That power was important.
"Big-time power to all fields," Goldberg said. "He’s not just a pull hitter. He’s got power the opposite way. And he’s athletic. He’s played the middle of the diamond. So we know he’s got flexibility to move around."
But Dozier was also ranked by Baseball America as the No. 38 prospect in the draft, which fueled immediate speculation the Royals had an agreement in place for a signing bonus below the slotted amount of $3,137,800.
If so, the club would have additional money in their bonus pool to overspend on subsequent picks over the three-day draft — specifically to lure high school seniors away from college scholarships.
"Obviously, we have 41 selections," general manager Dayton Moore said, "and we’re going to try to maximize the allotted dollar amount that we received based on our slot … the best we can."
While Moore and Dozier said no agreement is in place, Moore noted: "We have a pretty good feel for what the dollars are going to be."
Dozier’s size makes him a logical candidate to switch positions, most likely to third base, and he expressed a willingness to embrace any change.
"Wherever they need me to play," he said, "I will give 100 percent. If they want me to play third, if they want me to play outfield or stay at short … I am down for whatever."
Assistant general manager J.J. Picollo, who oversees the scouting and player-development departments, said Dozier is likely to start his pro career in a short-season league — either Idaho Falls or Burlington (N.C.).

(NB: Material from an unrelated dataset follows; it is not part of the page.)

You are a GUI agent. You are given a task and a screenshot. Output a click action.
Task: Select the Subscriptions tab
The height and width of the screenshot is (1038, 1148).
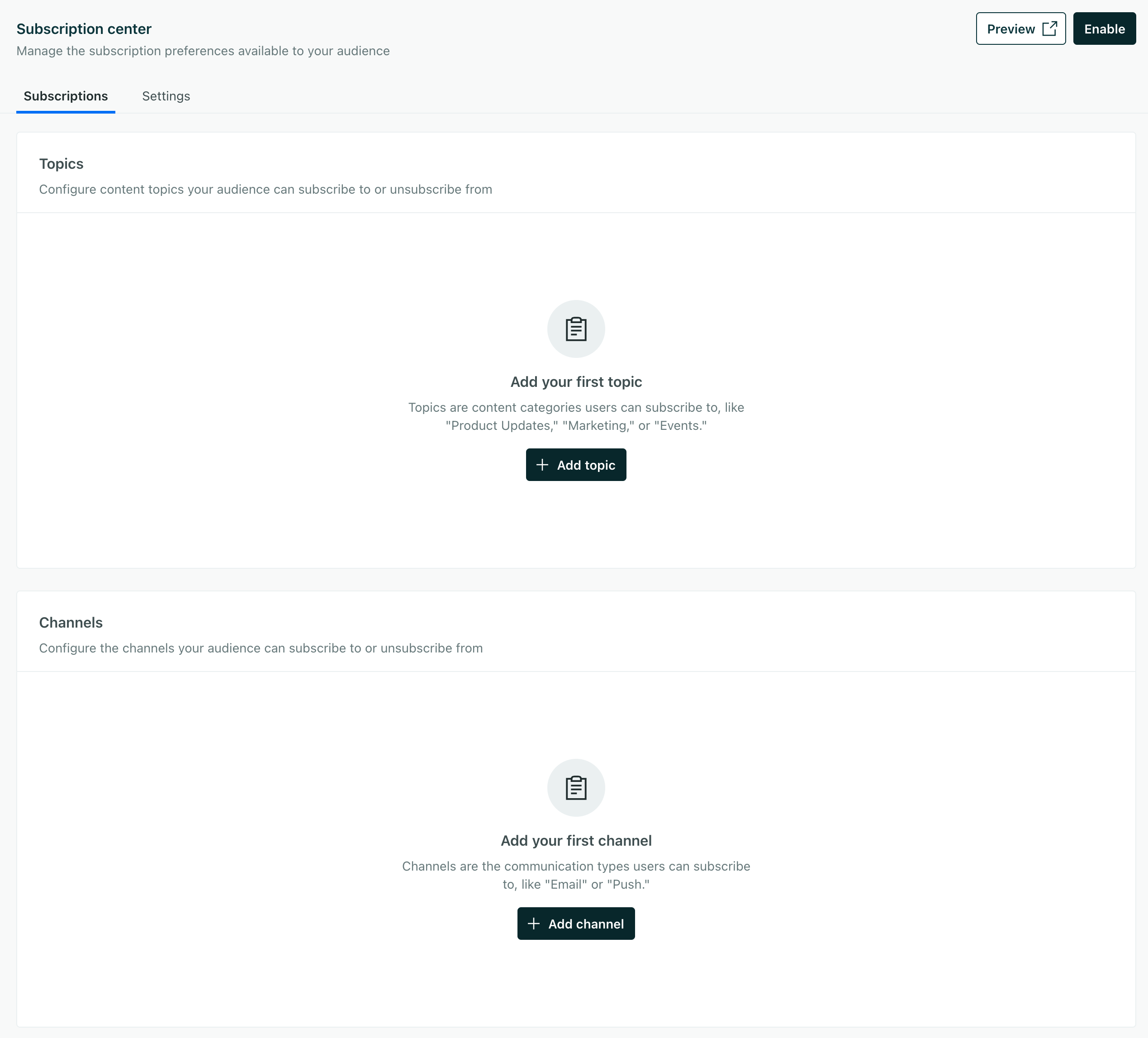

"Our goal this first summer," Picollo said, "is to get his feet on the ground and get acclimated with playing every day. And get to know our system.
"We all know we’ve got depth at our shortstop position, but we believe in his ability to play (shortstop) … I would anticipate he’ll get time at shortstop."
Baseball America characterized Dozier as a "Jeff Kent-style player in a Drew Stubbs body," but he likened himself to Colorado shortstop Troy Tulowitzki and Tampa Bay third baseman Evan Longoria.
"I’m a big guy who can move a little bit," he said. "I have some power when I hit, and I feel like my fielding is getting better each and every year. Hopefully, I can grow into a complete five-tool player."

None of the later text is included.